Conseguí hacerle confesar que aquellas líneas, aprendidas de memoria, se transmitían de sacerdote en sacerdote, y que «Tilir» debía servir de contraseña por si otros compatriotas de los extranjeros desembarcaban de nuevo en Telus. Reconoció también, que el libro era doble, una parte escrita en lenguaje Sswis y, a partir de la mitad, en el de los extranjeros. Sea lo que fuere, ello significaba una preciosa clave para su desciframiento y, cuidadosamente, tomé una copia.

Muchos veces he pensado en estas hojas ennegrecidas de curiosos caracteres. Muchas veces he retrasado mi trabajo habitual para comenzar a traducir con la ayuda de Vzlik. En definitiva no tuve jamás tiempo suficiente. Extrayendo el significado, con dificultad, de frases dispersas, he aumentado mi curiosidad sin satisfacerla. Se trata de Tilir, de monstruos, de catástrofes, de hielo y de terror… Hoy el libro está en Unión, donde mi nieto Enrique y Hol, el nieto de Vzlik, un Sswis «humanizado», intentan traducirlo. Parece ser que los seres que lo escribieron venían del primer planeta exterior que es el más próximo a nosotros, y al que llamamos Ares, homologándolo al antiguo Marte de nuestro antiguo sistema solar. Quizá viviré aún lo suficiente para conocer el enigma. Pero será menester que se den prisa.

Nosotros os hemos trazado el camino, pero sois vosotros quienes debéis seguirlo. No hemos resuelto todos los problemas, pero es igual. Los dos de ellos más importantes ni tan sólo han sido esbozados. El primero es el de la cohabitación en un mismo planeta de dos especies inteligentes.

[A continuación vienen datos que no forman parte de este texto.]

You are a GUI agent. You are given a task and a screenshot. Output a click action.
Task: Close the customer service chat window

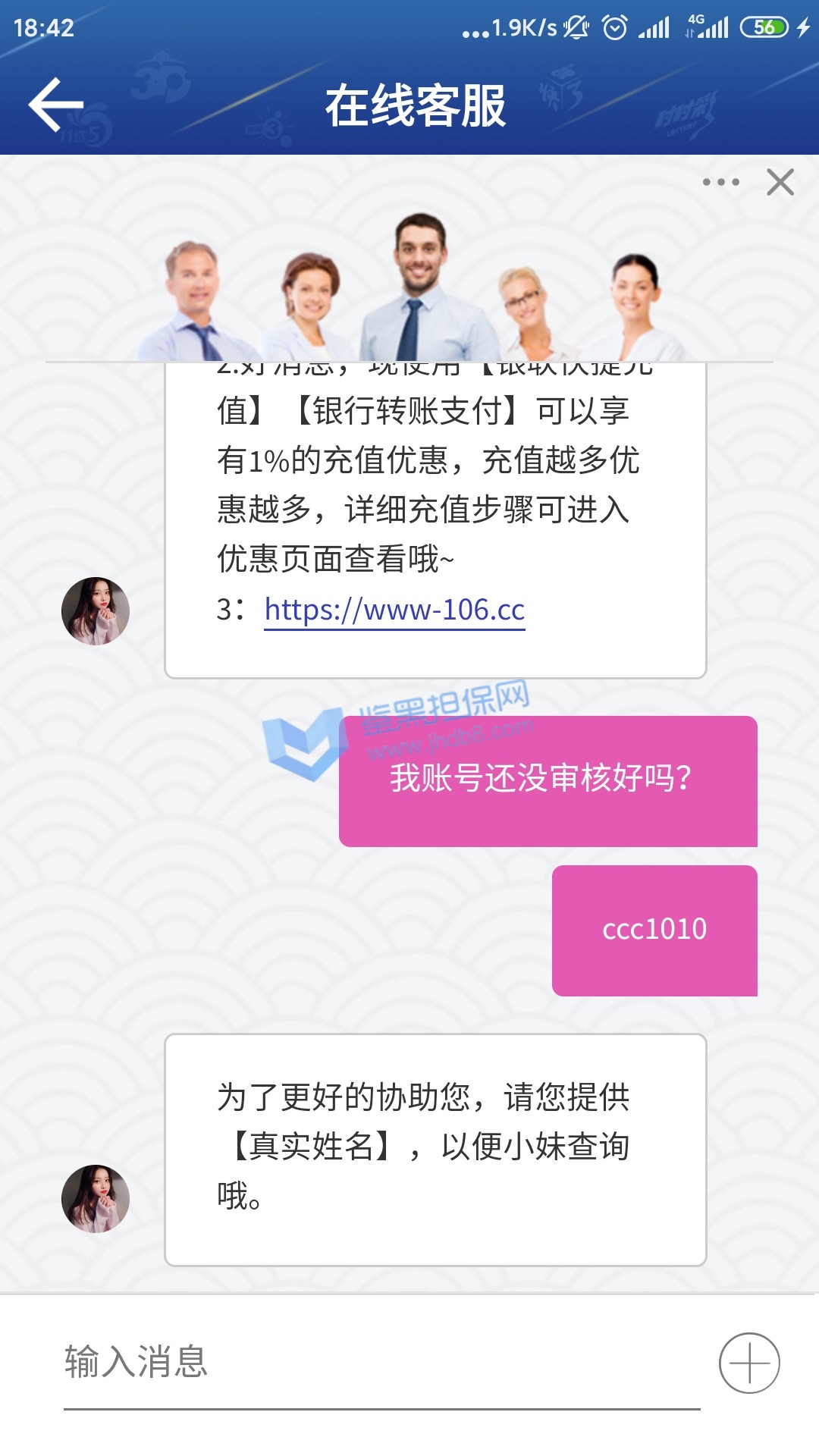780,183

Para él no hay más que tres soluciones: nuestra exterminación, que evidentemente para nosotros es la peor, la exterminación de los Sswis — que no queremos a precio alguno— o su aceptación como iguales nuestros, lo cual implica su integración en los Estados Unidos de Telus, de lo que los americanos no quieren saber nada por el momento. Para mí, el problema ni tan sólo se plantea. Son iguales a nosotros, y quizá superiores si tomo, por ejemplo, la obra matemática de Hoi, que pocos entre nosotros comprenden.

El segundo problema es la coexistencia de otra especie inteligente, si vuelven de Ares los desconocidos de la Isla Misterio. ¡Si regresan a Telus antes de que hayamos conseguido dominar el espacio, estaremos más que satisfechos de tener a los Sswis por aliados!